He literally completely misses the modder’s point. Steam itself will not run on the original machine you purchased KOTOR 2 on. You can buy a gaming machine, purchase a game through steam and 6 years later, one random day you’re suddenly no longer able to play your game, simply because Valve has decided that the version of Steam that you bought the game through is no longer ok and now you need to upgrade your hardware and OS to play the same game you’ve been playing for years.
This issue has multiple facets and the answer changes depending on the end result you want.
The author of the article sees the problem as “Old games you bought on steam are unplayable on modern hardware”. Kaldaien sees the problem as “Steam cannot run on older hardware anymore, even if the games I bought still work there”. Both people want the same thing (To be able to play the games they bought) but are looking at it from different angles.
Ultimately, Steam is a DRM tool that has a very good storefront attached to it. If you want true ownership of the software, buy the game in a way that will let you run the software by itself. Valve expects that the overwhelming majority of its users will keep up with semi-modern hardware (In this case, a machine capable of running windows 10/SteamOS) which I don’t feel is is an unreasonable ask. However, expecting Valve to retain support for an OS that hit end of life 20 years ago is unreasonable.
....
Problem set
1. List every product name that appears in the Steam comment.
2. Please repeat the part of the Steam comment that opens with the words containing "This issue has" and closes with "from different angles.".
3. Write what comes next in the Steam comment, following its last sentence.
The lines after this Steam comment are separate material.
....
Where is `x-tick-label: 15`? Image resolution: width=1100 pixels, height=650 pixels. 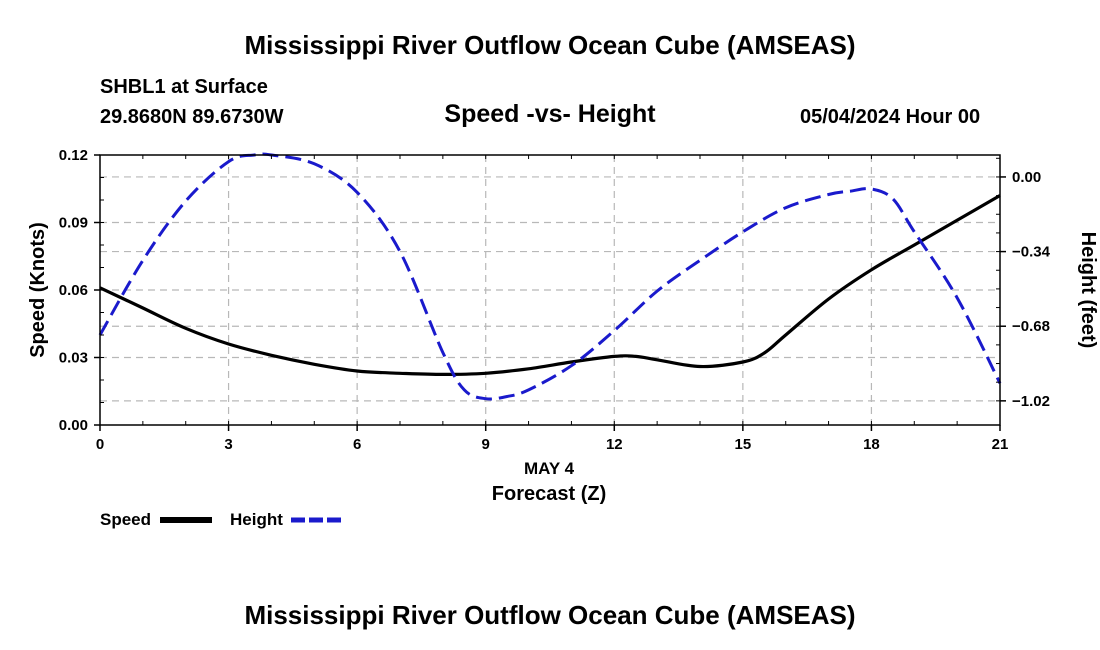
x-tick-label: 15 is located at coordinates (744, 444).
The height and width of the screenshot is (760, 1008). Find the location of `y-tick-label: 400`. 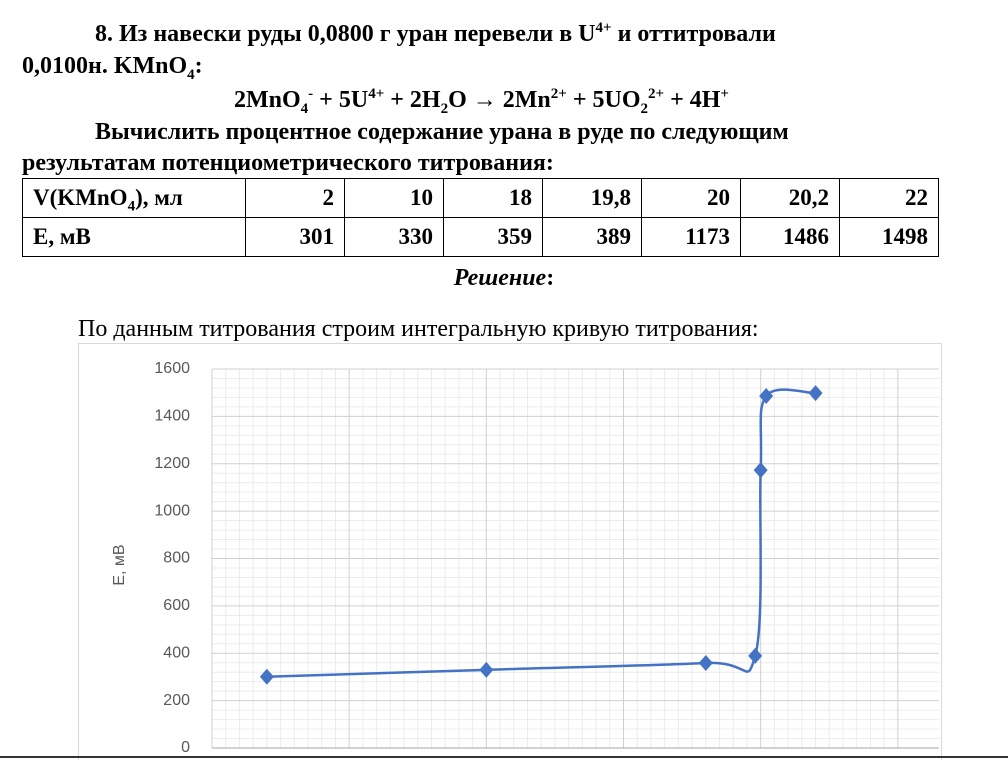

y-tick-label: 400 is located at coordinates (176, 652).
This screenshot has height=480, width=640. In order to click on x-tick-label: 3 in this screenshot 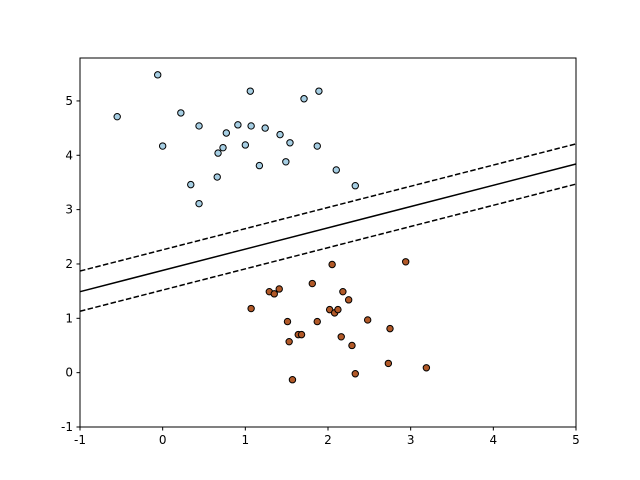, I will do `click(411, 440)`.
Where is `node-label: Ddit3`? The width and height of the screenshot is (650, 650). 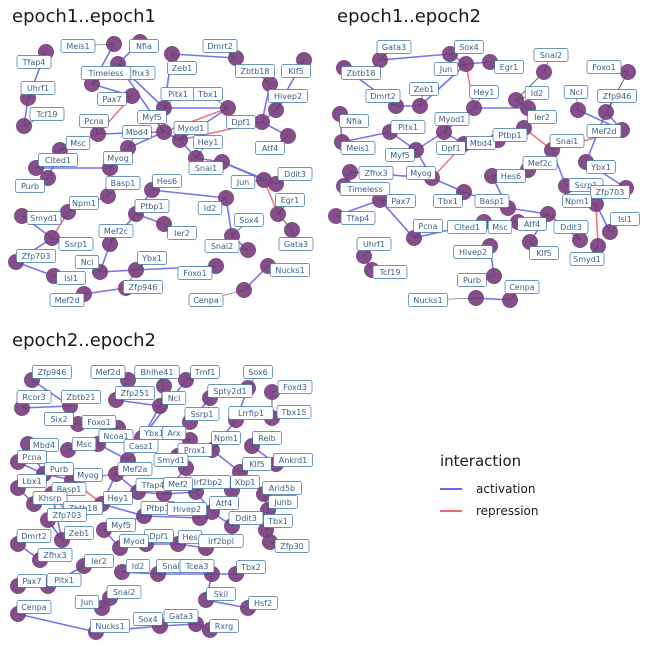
....
Outputs for the tasks
1. Steam, KOTOR 2, windows 10, SteamOS

2.
This issue has multiple facets and the answer changes depending on the end result you want.
The author of the article sees the problem as “Old games you bought on steam are unplayable on modern hardware”. Kaldaien sees the problem as “Steam cannot run on older hardware anymore, even if the games I bought still work there”. Both people want the same thing (To be able to play the games they bought) but are looking at it from different angles.

3.
I agree with the opinions of the article’s author. It would be far better to ensure that support for the old titles you bought are available on modern hardware rather than making sure Steam is still accessible on a PC running windows 98. This is one of those corner-cases where piracy is acceptable. You already paid for the game, you just need to jump through some hoops to play it on your 30 year old PC.
Valve expects that the overwhelming majority of its users will keep up with semi-modern hardware (In this case, a machine capable of running windows 10/SteamOS) which I don’t feel is is an unreasonable ask.
Valve is forcing them to upgrade their software and hardware to keep playing games they already purchased, on the hardware they purchased it on.
However, expecting Valve to retain support for an OS that hit end of life 20 years ago is unreasonable.
It is very reasonable. No one forced Valve to build their business model this way, and they are one of the most profitable companies per employee, ever. It would not be onerous for them to continue supporting a couple of old versions of Windows, they would just have to hire a few more people to do it. Gabe would still be a billionaire.
It is very reasonable. No one forced Valve to build their business model this way, and they are one of the most profitable companies per employee, ever.
Literally every software company built their business model this way. Go open a support case with any software vendor complaining that their product won’t run on Windows 98 and see how many help you out beyond “Buy a computer from this millennium”
It would not be onerous for them to continue supporting a couple of old versions of Windows, they would just have to hire a few more people to do it.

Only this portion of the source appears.